▶ YOUR GOAL
From the account of a marriage below, pull out the passage starting with "A month later, January" and going on through "But mostly shock.", copied word for word.

▶ EXERCISE PASSAGE
•••••
My marriage was 3 years old.  It was not the epitome of perfection, but overall I was happy and liked being married. (And whose marriage is the epitome of perfection?) My husband had a good job.  I had a better job.  We had lived in our first house just a year.

 

My husband was a bit of a restless sort.  He had been without a mother since he was 9, and was somehow always seeking a way to fill up the void she left.  At the time I did not really know this.  He hid himself from me.  He made himself exactly what he thought I wanted and was good at it.  He looked a little like Jon Bon Jovi (with long hair), and more than one of my friends envied me for “catching” him.  Anyway, he drove around a lot visiting his friends and his mother’s family.  Since I liked quiet, this did not really bother me.  I had no issues with being at home alone sometimes. (In retrospect, it was a LOT of the time).  I did have issues with the amount of money he spent while out, on things that were not tangible, and the amount of gas he consumed when our gas credit card bill came.

 

He worked a lot, too.  He would leave for work sometimes at 4 a.m. and stay until 5, 6 or 7 p.m.  I did not think much about this.  I thought it was part of the restlessness.

 

Then something seemed wrong.  He had a friend at work that seemed to consume too much of his time and conversation.  Her name was Chelsea (not her real name).  He would tell me about how tough her life was, but I could see that every shred of “tough” was her own doing.  At first I did not mind the friendship, but after a few months, it just seemed out of hand.  I started asking questions about it.  He seemed different.  I finally blatantly asked if he was having an affair with Chelsea.  He wasn’t.  I felt horrible for thinking the worst.

 

A month later, January 18, he went to work extra early—long before I had to get up (5 a.m.) for my own job.  When I got up I found his wallet still in our room.  I was concerned because I knew he needed cash that day for something specific. (I can’t remember what it was now.)  I checked to see if maybe he had taken the cash out.  Instead I found a note from Chelsea remembering a sexual encounter.

 

That was the worst day of my life.  Up to that point at least.  How can anyone put into words the utter betrayal one feels at such a time?  There are no words.  There is only shock.  A little anger.  But mostly shock. 

 

I called him at work.  There was no answer.  That was not unusual for he was a manager at a manufacturing facility and might not hear the phone.  It was 5 a.m.  No one was there to answer it in the office.  I called his cell phone.  He answered.  I asked him if needed his wallet.  He was silent for just a moment longer than he should have been, then he said he would be right there to get it.  I told him what I had found.  At that statement he was silent the appropriate amount of time.  Then he told me he was so sorry and how much he loved me and it only happened once.  On and on.  I believed him.  (I would later learn that he had been at Chelsea’s house when I made that phone call.)
•••••
▶ DATA BELOW
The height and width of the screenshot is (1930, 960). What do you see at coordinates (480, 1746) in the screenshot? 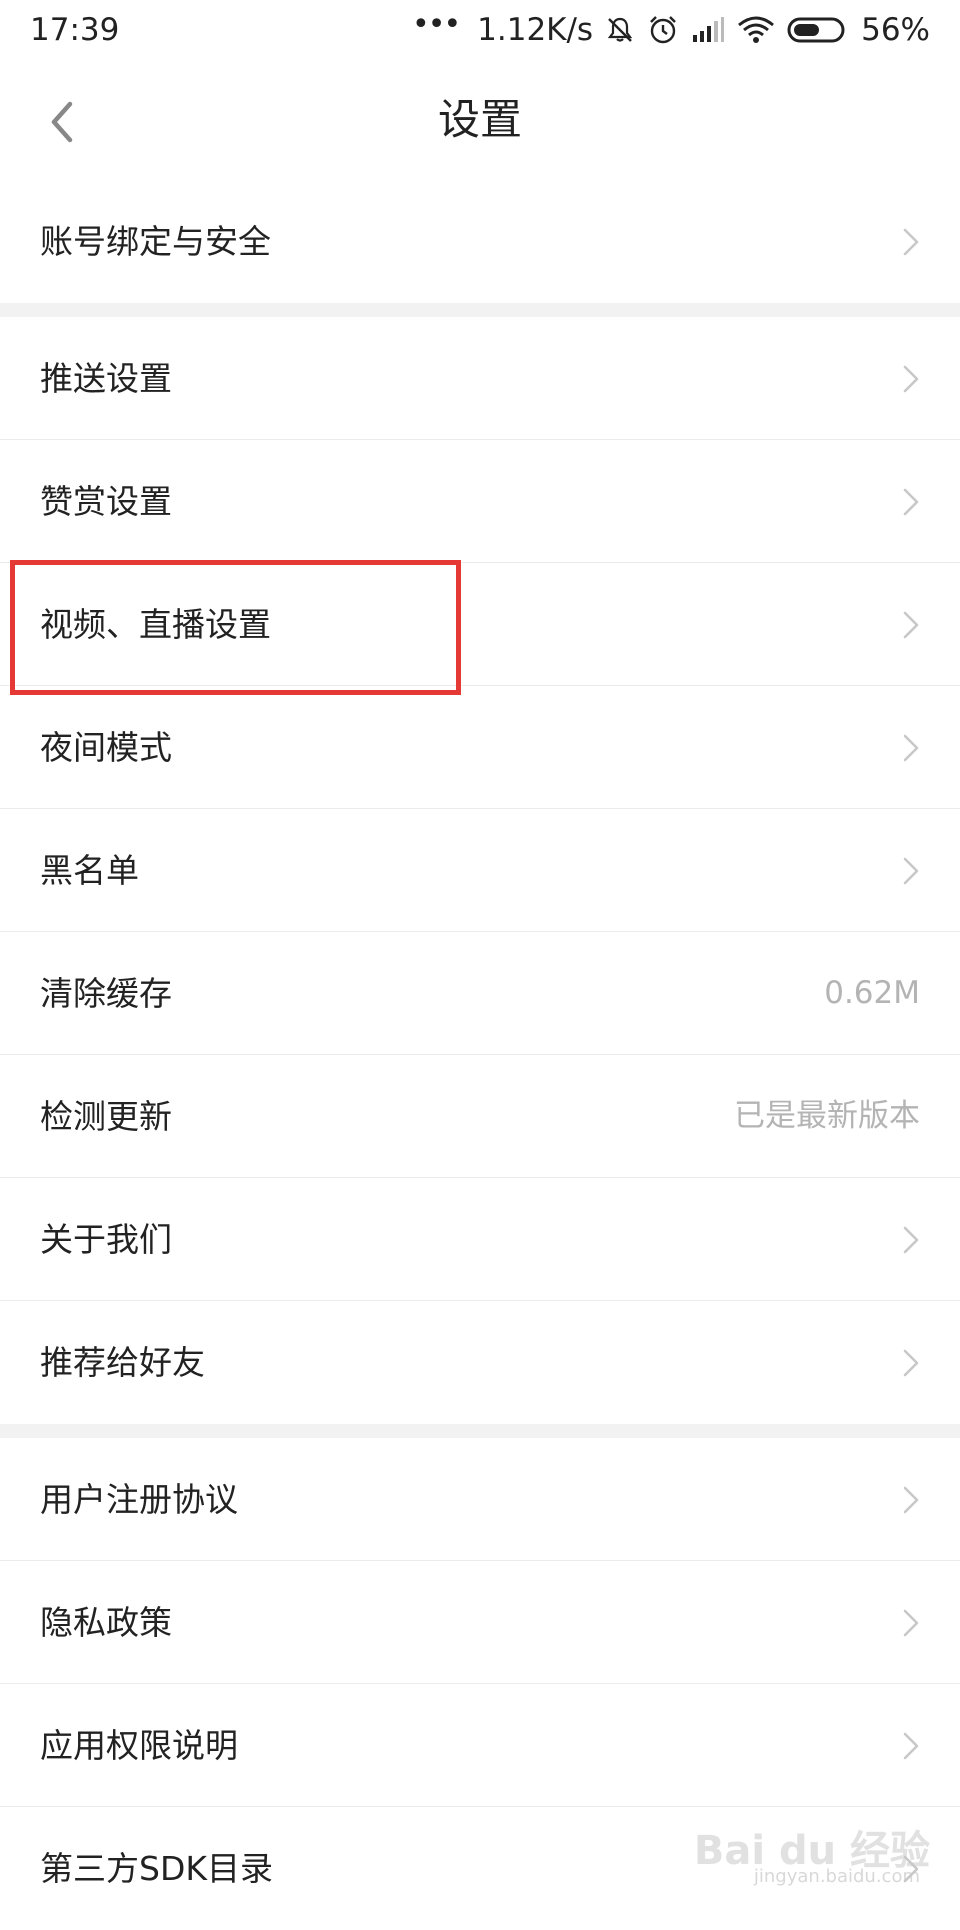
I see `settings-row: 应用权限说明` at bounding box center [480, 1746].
•••••
▶ RESPONSE TO THIS TASK
A month later, January 18, he went to work extra early—long before I had to get up (5 a.m.) for my own job.  When I got up I found his wallet still in our room.  I was concerned because I knew he needed cash that day for something specific. (I can’t remember what it was now.)  I checked to see if maybe he had taken the cash out.  Instead I found a note from Chelsea remembering a sexual encounter.

 

That was the worst day of my life.  Up to that point at least.  How can anyone put into words the utter betrayal one feels at such a time?  There are no words.  There is only shock.  A little anger.  But mostly shock.